The work stems from earlier research efforts of a wider collaborative team including the laser team at the Rutherford Appleton Laboratory, the University of Michigan, ICI PLC, the Royal Veterinary College, University College London and the Gloucestershire Royal Hospital focused on non-invasive spectroscopy of powders and the diagnosis of bone disease and cancer.
For its part, the Central Laser Facility at the STFC Rutherford Appleton Laboratory is one of the world's leading laser facilities providing scientists from universities in the UK and Europe with an unparalleled range of state-of-the-art laser technology.
The SORS revolution
Described by its inventors as a 'revolutionary technique capable of investigating tissue beneath patients' skin', SORS enables safe, non-invasive characterisation of tissue in vivo or the analysis of powder layers at depths of several millimetres. This is by at least an order of magnitude deeper than with the conventional Raman method.
The SORS method is based on a simple concept that has gone unnoticed in Raman spectroscopy until now. Instead of following classical Raman spectroscopy textbooks and collecting Raman light from the regions of sample illuminated by the laser beam where the maximum signal is present, a counterintuitive step is invoked.

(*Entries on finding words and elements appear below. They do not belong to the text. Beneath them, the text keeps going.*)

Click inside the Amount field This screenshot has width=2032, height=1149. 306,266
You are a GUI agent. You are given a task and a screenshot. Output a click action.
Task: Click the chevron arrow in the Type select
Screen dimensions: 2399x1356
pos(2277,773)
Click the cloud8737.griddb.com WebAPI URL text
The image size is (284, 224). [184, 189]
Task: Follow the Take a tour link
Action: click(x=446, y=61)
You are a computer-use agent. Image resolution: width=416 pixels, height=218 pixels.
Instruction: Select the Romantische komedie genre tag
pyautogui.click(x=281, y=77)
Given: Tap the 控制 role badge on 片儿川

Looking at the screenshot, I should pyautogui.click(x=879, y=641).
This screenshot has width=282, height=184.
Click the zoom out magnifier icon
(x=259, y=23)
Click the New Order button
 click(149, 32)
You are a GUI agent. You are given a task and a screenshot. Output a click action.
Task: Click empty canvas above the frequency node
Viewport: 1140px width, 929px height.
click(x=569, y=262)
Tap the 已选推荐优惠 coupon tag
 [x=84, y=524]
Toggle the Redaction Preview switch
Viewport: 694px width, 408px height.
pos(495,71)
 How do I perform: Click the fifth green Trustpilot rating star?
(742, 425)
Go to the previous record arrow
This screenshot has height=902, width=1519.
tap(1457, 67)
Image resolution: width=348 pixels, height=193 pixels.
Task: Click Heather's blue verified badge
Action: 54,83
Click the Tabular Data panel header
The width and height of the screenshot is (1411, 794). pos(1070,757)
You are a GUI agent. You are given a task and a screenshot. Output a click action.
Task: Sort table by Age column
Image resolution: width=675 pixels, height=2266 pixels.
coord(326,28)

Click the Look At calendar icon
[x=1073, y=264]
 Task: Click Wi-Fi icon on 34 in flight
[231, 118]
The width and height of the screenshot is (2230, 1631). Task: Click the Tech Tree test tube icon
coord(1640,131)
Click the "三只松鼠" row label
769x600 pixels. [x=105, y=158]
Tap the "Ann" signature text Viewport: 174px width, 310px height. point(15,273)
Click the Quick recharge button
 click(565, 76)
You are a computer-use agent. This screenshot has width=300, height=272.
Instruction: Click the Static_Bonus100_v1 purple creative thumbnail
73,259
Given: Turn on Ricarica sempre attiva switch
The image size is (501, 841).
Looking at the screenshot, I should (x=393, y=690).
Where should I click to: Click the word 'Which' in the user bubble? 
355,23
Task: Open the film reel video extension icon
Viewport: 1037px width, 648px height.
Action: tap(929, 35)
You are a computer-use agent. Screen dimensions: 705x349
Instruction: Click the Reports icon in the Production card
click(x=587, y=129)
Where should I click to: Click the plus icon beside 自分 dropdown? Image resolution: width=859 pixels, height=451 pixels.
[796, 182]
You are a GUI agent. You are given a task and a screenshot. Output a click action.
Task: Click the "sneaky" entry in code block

The Raman scatter is collected from regions laterally offset away from the excitation laser spot. This has a dramatic effect on the composition of the detected Raman signals. The offset Raman signal contains much lower relative Raman and fluorescence contributions from the surface layer than those observed with a 'perfectly optimised' instrument.
The Raman effect is a process by which light is inelastically scattered from molecules and as a consequence its wavelength altered. This change gives a unique spectral signature specific to each chemical species under investigation.